True confessions: I just don’t get the data hackathon

I am old. If I was not aware of this by looking at my U.S. birth certificate (which, like President Obama, I do have), I have America’s most spoiled thirteen-year-old to tell me,

“You’re old.”

(sometimes followed by – “and stupid” if I have just told her that no, I will not buy her an iPhone 4 because her current iPhone works just fine, or no, I will not buy her a $26 lip gloss at Sephora because THAT is, in fact, stupid, and no one who is thirteen and beautiful needs to wear cosmetics anyway. )

So, it has been established by four daughters in succession becoming thirteen, that I am old and out of it.

Perhaps this explains why the data hackathon and similar concepts mystify me. I just don’t see what of any use can be accomplished by people with no familiarity throwing themselves at data for 24 or 48 hours without sleep.

  1. Have none of you read all of the research on how sleep deprivation has a negative effect on cognitive performance? Do you think for some reason it doesn’t apply to you? Seriously, the ability to go without sleep is not a super-power. It’s more often a sign you’re using coke, which as we used to say in college, is God’s way of telling you that you’re making too much money.
  2. At a rock bottom minimum, to understand any dataset you need to know how it was coded. What is variable M03216, exactly? If that is the question, “What is 3 cubed?”  , then what do the answers A, B, C, D 97 98 and 99 mean? Which of A through D is 27, which is the correct answer, and what the hell are 97 – 99 ? These are usually some type of missing value indicator, possibly showing whether the student was not administered that particular item, didn’t get that far in the test or just didn’t answer it.
  3. Once you’ve figured out how the data are coded, you need to make some decisions about what to do with it AT THE ITEM LEVEL. What I mean by that is, for example, if an item wasn’t administered, I count the data as missing, because there was no way the student could answer it. If the student left it blank, I count it as wrong because I’m assuming, on a test, if you knew the right answer, you would have given it. What about if the student didn’t make it that far in the test? I count it as wrong then, also, but I do realize I have less degree of certainty in that case. My point is, these are decisions that need to be made for each item. You can do it in a blanket way – as in, I’m doing this for all items, or you can do it on a case by case basis. Whether you do it knowingly or not, something is going to happen with those items.
  4. Often, sampling and weighting are issues.
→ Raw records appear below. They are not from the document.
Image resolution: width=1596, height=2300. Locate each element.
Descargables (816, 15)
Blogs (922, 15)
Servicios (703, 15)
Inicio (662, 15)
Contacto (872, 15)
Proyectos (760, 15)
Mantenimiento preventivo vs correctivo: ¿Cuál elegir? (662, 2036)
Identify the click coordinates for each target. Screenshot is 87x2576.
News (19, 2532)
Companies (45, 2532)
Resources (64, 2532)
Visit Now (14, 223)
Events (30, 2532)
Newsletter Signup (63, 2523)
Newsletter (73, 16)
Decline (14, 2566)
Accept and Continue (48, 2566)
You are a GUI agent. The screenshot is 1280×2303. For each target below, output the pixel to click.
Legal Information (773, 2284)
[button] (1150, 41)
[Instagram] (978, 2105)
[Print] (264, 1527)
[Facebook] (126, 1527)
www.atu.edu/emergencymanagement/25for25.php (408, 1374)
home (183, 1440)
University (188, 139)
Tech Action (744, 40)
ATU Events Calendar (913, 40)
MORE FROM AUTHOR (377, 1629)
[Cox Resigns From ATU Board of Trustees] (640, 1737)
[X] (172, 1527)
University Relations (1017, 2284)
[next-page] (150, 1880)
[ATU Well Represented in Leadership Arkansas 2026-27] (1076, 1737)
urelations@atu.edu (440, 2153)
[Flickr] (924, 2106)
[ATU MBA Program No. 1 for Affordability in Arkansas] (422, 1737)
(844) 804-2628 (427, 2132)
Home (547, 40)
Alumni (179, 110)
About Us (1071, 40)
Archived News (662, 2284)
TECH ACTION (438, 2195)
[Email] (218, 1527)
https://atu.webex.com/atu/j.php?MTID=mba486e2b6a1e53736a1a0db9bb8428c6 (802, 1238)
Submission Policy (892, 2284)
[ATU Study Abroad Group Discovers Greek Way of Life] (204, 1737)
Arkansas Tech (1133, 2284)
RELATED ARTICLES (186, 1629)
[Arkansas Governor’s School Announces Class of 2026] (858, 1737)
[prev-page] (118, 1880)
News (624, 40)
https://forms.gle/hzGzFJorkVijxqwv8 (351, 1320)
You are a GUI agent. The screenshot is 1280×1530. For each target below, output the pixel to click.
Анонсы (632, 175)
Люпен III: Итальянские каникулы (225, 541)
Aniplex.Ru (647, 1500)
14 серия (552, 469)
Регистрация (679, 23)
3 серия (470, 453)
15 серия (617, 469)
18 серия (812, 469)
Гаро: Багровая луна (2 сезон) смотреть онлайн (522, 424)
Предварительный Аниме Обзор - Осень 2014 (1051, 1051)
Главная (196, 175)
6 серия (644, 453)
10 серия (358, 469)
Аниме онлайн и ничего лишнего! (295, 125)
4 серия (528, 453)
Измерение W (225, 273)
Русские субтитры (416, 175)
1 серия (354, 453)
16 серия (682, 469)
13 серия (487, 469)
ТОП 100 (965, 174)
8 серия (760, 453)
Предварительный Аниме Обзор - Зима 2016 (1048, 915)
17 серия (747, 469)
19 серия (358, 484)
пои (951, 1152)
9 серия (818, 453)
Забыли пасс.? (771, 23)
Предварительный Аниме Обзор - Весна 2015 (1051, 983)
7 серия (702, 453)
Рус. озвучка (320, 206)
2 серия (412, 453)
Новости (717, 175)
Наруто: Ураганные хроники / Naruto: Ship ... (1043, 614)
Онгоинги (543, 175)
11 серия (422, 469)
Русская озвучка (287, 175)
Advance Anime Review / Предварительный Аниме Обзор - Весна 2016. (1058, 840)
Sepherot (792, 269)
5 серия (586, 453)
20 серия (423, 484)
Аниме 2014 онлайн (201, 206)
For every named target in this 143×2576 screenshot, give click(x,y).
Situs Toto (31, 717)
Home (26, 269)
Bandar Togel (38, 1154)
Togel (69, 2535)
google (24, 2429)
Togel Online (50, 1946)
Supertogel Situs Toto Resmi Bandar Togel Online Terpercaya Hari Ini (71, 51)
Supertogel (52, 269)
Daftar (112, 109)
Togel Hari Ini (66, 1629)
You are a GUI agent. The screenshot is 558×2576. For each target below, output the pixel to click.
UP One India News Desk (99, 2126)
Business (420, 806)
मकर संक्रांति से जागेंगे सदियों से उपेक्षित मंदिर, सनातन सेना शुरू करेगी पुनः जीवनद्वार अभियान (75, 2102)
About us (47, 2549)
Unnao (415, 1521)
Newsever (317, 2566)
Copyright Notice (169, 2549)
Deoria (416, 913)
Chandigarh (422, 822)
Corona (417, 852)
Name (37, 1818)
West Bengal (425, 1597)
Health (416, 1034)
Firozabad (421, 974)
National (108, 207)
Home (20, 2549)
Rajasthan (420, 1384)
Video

If you are doing anything more than just sample descriptive statistics (which aren’t all that useful in and of themselves) you need to know something about how the data are sampled and weighted. Much of the government data available uses stratified sampling, and often certain strata are sampled disproportionately. AT A MINIMUM , you need to read some documentation to find out how the sampling is done. If you don’t, maybe you’ll be lucky and the actual sampling was random, which is the default assumption for every procedure I can imagine. Listen carefully – Hoping to get lucky is a very poor basis for an analysis plan.
  5. Data quality needs to be checked and data cleaning done. Unless you are a complete novice or a complete moron, you are going to start by doing things like checking for out-of-range values, reasonable means and standard deviations, the expected distribution, just to make sure that each variable you are going to be using in your analysis behaves the way it should. If there are no diseases recorded on Sundays in some zip codes, I doubt it’s because people don’t get sick those days but rather because the labs are closed. This may make a difference in the incidence of a disease if people who get sick on weekends go to another area to be treated. You need to understand your data. It’s that simple.
  6. Somewhere in there is the knowledge of analytic procedures part. For example, I wanted to do a factor analysis (just trust me, I had a good reason). Well, because of the way this particular dataset was put together, no one had complete data, so I couldn’t do PROC FACTOR. I thought possibly that I could use PROC CALIS with method = FIML – that is the full information maximum likelihood method. I went to the SAS documentation and flipped through the first several pages, glanced at some model by Bentler illustrating indicators and latent constructs, said to myself, “Blah blah, I know what that is”, skipped over the stuff on various types of covariance matrices, etc. I can guarantee you that the first time I looked at this (which was a long time ago), I did not flip through it. I probably spent 15 minutes looking at just that model making sure that I knew what F1 was, what v1, v2, etc. were and so on. That is one advantage of being old, you’ve seen a lot of this stuff and puzzled it out before.
  7. You need to actually have the software required. Although there is supposedly a version of SAS out there that allows the use of FIML for PROC CALIS none of the clients I have at the moment have the latest version of SAS, so I don’t have access to it. I believe FIML is only available in SAS 9.22.  You might think having the software available would be a benefit of a hackathon but the ones I have seen advertised all say to bring your own laptop, so I am assuming not.
  8. All of this is before knowledge of the actual content area, be it contributions to charity, earthquake severity, mathematics achievement or whatever, I assume there has been research done previously on the topic and it might be helpful to have that knowledge. I will guess that the organizers of the hackathon are assuming whoever attends will already have #5, 6 and 7, here. This is again a bit puzzling to me because the combination of that knowledge took me years of experience and I don’t think I am particularly slow-witted. It’s like all the job announcements you see that want someone twenty-five years old with at least ten years of experience. The hackathons seemed to be aimed at young people. (The advertised free coffee and all the fast food you can eat is not really much an enticement for most people in their fifties. If you can’t afford to buy your own coffee and fast food by that age, I think you took a wrong turn somewhere and perhaps you should hang up that DATA ROCK STAR t-shirt, buy a suit and go get a job.)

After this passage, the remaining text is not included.